“I want to do a horror movie that’s different”
After the singular success of The Love Witch, director Anna Biller exclusively dishes on her next film: a feminist horror with a bite
“THINK REBECCA MEETS The Red Shoes meets Hammer horror,” teases Anna Biller. “With shades of Frenzy.” The lockdown may have paused plans for Bluebeard, the filmmaker’s follow-up to The Love Witch, but her vision for the film seems crystal clear.
Her third film will be loosely based on the gothic folk tale of the same name. Originating from French legend, Bluebeard tells the tale of a woman who marries a nobleman
— one who, it turns out, is not only a philander but harbours a murderous secret (hint: there’s a magic key, plus a room bursting with blood and corpses). Biller has chosen this narrative, she says, to shake up the genre for a modern audience. “I want to do a horror movie that’s different from anything out there,” she explains. “You see these women getting slaughtered in horror movies and it’s usually by some sort of entity or stranger. But in real life, most women are murdered by an intimate partner, and that to me is the scariest thing.”
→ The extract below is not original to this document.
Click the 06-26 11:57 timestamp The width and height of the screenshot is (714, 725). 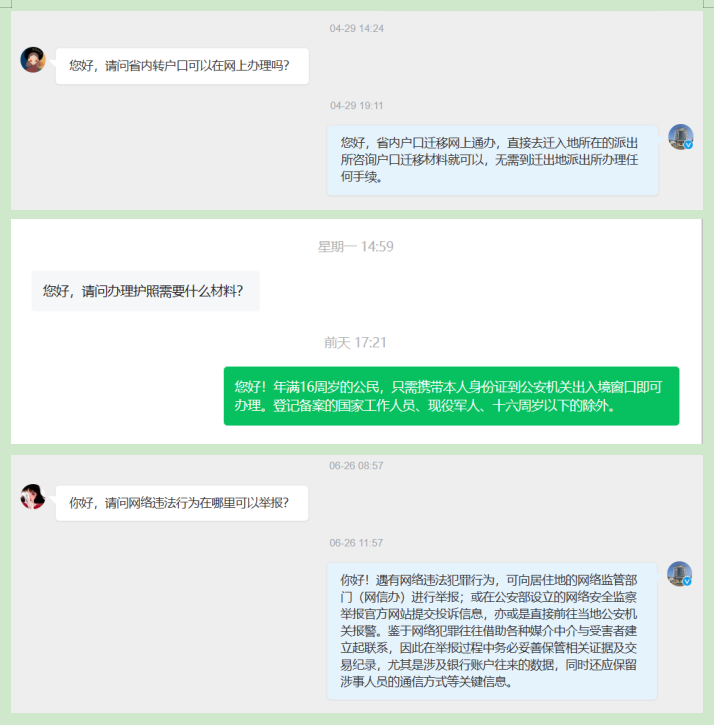click(356, 543)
An avid cinephile who delights in classic Hollywood, Biller found her inspiration for Bluebeard when she realised a lot of her favourite films share a common theme: women in peril. “Dial M For Murder, Gaslight, Rosemary’s Baby,” she lists. “They’re satisfying because they’re mysteries in which men are the mystery. They show women using their superior skills of empathy and intuition to solve a problem.” As with The Love Witch, Biller will be applying her distinct visual flair to Bluebeard with an aesthetic she likes to call “gothic Technicolor”.
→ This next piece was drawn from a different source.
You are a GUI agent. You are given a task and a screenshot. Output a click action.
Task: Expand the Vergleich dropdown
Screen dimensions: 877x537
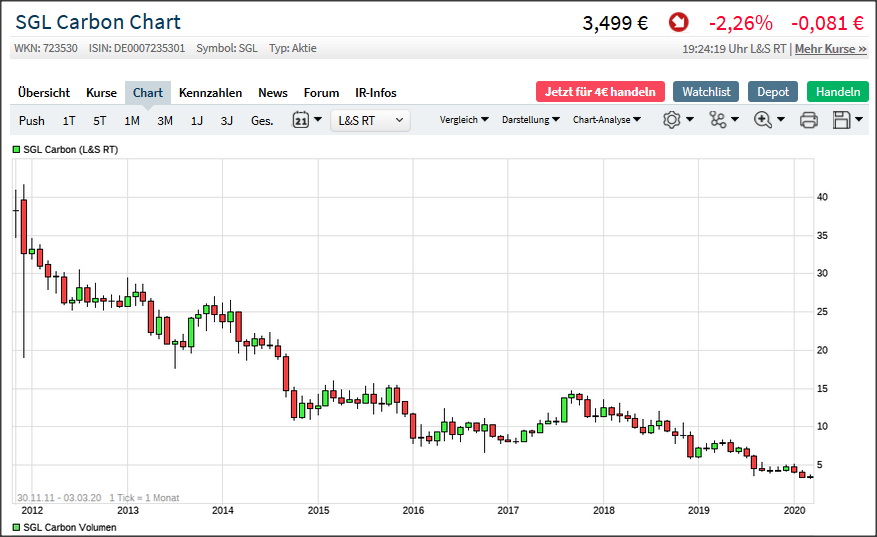pos(464,120)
“The imagery draws on gothic-romance novel covers which feature women with great hair running from castles at night,” she explains. “And Technicolor movies — namely horror films from the 1950s through to the 1970s — created this gothic atmosphere with lurid colour, using reds and blues to capture blood and moonlight.”
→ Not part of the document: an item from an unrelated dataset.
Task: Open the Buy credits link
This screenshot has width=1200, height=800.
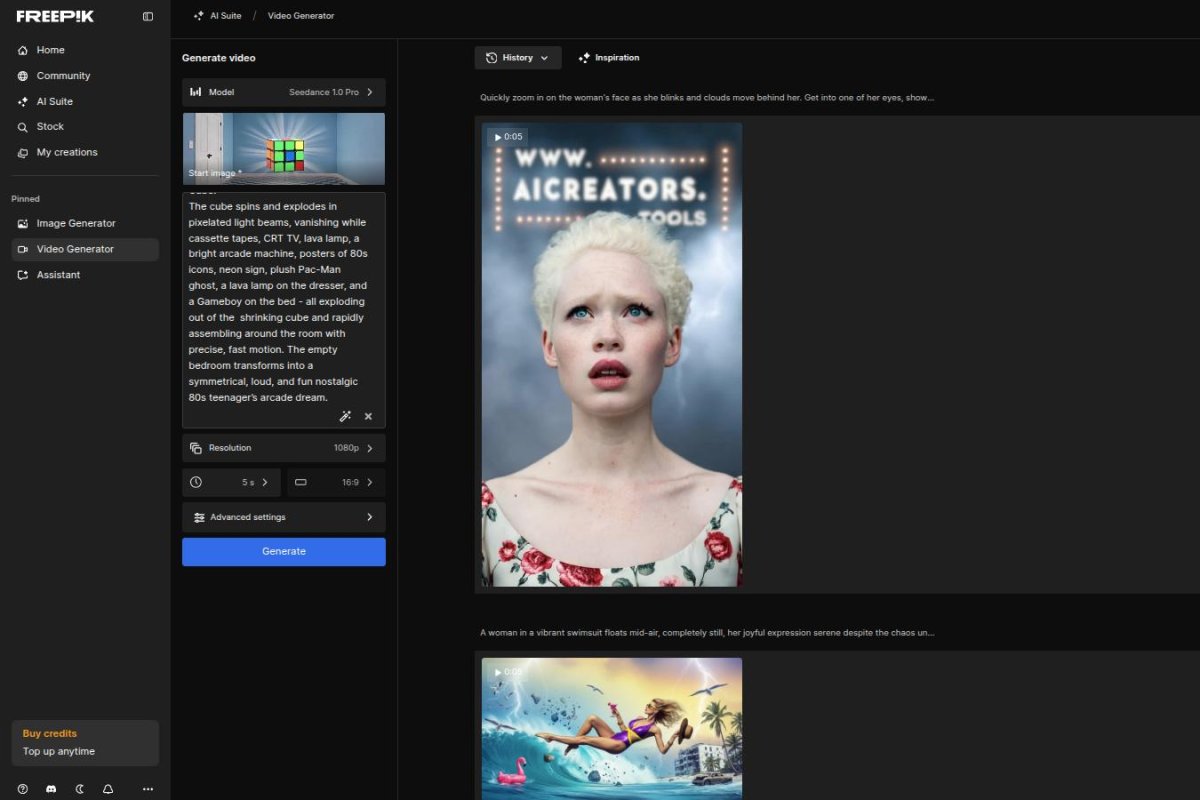Action: coord(49,733)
With the script and concept art complete, Biller is hopeful that the film’s development will roll forward as studios gradually begin to reopen their doors. Until then, the filmmaker promises that, despite being prompted by women in peril, Bluebeard will hold an important message of empowerment.
“I think that the film will validate women today,” she says. “It tells them that their fears and fantasies are not silly, and that they as audiences are worthy of films made for them.” Here’s a modern female horror hero sorely needed. Keep the fake blood on standby.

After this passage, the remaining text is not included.